▶ **Work instruction A**:
In the passage on the old Dauphin County Prison, restate the part that opens with "Photo of the" and closes with "the many escapes.", substituting "Cherry Alley" for "Raspberry Alley".
▶ **Work instruction B**:
Write the next part of the passage on the old Dauphin County Prison, starting after its last sentence.

▶ **Exercise text**:
Photo of the week for 10/12/2009
Old Dauphin County Prison
The first Dauphin County prison was a small, two-story log structure built about 1790 near the corner of Walnut Street and Court Street (then called Raspberry Alley) in Harrisburg. John Harris, Jr. provided land for such public use when he laid out the town in 1785. In 1797 a limestone wall was built on account of the many escapes.
The second, Gothic-style prison (pictured here circa 1880) was designed by architect John Haviland. It was completed in 1841 on the same site after the removal of the first prison building but within the original stone wall. The octagonal tower was originally intended to contain an alarm bell, and a garden plot occupied the space between the cast-iron fence and the front of the building. The walls were 23 feet high.

▶ **Record extracts**:
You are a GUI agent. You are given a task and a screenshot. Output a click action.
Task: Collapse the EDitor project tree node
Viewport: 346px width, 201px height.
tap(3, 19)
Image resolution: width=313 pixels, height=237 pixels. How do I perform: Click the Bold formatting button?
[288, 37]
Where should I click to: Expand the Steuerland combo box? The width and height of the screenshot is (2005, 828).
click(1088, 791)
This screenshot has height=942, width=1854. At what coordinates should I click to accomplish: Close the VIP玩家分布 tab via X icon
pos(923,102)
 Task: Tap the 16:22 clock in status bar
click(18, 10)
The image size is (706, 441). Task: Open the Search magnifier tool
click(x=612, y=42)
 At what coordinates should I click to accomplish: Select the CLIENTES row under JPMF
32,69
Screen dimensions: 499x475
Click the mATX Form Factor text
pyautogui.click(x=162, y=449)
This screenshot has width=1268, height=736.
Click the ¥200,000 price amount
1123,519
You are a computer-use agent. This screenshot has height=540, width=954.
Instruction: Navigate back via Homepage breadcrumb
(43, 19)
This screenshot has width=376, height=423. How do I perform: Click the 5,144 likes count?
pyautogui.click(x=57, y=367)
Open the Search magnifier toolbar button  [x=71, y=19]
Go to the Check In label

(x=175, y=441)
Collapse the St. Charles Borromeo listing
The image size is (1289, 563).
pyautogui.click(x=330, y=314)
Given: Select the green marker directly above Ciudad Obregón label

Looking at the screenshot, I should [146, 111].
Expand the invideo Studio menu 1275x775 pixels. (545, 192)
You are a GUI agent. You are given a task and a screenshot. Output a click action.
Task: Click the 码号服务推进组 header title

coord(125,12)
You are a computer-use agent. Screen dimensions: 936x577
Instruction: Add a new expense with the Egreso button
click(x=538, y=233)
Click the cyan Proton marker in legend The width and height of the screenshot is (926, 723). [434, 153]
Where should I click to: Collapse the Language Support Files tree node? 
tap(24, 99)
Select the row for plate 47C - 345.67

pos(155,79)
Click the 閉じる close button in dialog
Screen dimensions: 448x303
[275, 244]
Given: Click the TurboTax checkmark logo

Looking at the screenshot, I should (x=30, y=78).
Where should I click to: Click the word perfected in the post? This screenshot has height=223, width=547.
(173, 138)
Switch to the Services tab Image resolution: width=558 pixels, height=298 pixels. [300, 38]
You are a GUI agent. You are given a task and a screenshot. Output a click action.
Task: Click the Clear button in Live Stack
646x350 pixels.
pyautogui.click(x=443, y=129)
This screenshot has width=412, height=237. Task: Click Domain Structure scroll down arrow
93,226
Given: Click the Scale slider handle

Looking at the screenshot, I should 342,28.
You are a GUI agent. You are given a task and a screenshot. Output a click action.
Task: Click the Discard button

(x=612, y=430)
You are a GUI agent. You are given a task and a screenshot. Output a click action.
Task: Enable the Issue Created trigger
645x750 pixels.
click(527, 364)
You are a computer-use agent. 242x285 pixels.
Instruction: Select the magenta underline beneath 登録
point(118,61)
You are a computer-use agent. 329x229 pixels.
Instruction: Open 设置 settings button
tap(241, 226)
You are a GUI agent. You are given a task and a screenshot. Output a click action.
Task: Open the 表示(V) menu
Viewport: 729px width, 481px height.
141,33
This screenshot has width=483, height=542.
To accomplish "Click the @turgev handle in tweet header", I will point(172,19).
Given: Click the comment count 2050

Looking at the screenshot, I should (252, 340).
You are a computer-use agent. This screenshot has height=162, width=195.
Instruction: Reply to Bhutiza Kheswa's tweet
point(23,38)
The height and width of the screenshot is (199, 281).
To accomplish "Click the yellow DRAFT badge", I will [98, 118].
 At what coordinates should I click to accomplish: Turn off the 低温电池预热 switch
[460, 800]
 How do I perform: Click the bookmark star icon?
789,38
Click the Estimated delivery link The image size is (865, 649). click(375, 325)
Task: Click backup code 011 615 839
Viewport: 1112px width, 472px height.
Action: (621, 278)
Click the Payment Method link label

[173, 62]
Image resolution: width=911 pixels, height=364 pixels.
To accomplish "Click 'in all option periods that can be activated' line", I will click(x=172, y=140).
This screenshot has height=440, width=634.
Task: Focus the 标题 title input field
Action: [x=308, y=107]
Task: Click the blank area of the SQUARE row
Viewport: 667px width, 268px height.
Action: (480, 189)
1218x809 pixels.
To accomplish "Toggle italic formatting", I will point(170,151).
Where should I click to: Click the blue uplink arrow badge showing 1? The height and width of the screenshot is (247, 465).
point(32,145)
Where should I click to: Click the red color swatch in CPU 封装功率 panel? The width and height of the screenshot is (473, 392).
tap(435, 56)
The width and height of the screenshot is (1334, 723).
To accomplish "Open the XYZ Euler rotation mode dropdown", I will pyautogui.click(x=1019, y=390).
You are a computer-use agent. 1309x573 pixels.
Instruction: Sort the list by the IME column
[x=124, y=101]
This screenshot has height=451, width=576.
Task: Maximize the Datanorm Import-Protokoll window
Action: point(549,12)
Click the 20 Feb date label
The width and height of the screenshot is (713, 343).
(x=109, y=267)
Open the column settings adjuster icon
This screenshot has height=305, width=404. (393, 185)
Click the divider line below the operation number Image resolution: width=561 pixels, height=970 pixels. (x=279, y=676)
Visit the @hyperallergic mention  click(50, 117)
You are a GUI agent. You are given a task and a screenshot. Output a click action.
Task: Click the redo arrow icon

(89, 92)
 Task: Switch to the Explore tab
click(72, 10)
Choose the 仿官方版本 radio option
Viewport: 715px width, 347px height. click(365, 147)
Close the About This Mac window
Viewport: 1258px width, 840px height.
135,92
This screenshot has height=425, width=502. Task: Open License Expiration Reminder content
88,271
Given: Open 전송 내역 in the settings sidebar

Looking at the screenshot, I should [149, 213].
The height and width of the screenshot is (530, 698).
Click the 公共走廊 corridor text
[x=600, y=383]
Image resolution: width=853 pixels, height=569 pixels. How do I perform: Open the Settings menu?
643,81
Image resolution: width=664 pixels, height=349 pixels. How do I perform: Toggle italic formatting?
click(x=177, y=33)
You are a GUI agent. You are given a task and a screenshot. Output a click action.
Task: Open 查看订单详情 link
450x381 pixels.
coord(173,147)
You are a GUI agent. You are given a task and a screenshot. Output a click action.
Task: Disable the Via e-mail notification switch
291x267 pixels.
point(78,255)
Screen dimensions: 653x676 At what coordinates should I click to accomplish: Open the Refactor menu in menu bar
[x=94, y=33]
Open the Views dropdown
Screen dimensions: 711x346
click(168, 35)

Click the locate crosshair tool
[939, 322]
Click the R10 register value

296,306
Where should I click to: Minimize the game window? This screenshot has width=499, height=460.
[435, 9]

▶ **Written answer A**:
Photo of the week for 10/12/2009
Old Dauphin County Prison
The first Dauphin County prison was a small, two-story log structure built about 1790 near the corner of Walnut Street and Court Street (then called Cherry Alley) in Harrisburg. John Harris, Jr. provided land for such public use when he laid out the town in 1785. In 1797 a limestone wall was built on account of the many escapes.

▶ **Written answer B**:
The prison proper was a two-story, limestone building containing forty cells that measured fifteen feet in length and seven and a half feet in width. Twenty were on each floor, ten fronting either side of a corridor. Each cell had a bed, toilet, asphalt floor, hot water heat, and ventilation via holes in the walls. The 80-foot corridor had a brick floor, a center stairway, and was lighted and ventilated by sky-lights.
The prison originally cost $40,000 but was remodeled in 1899 when two tiers were added and the front was altered to brick. The building was demolished in 1957 after the opening of the prison in Swatara Township. Photo ID: E00244.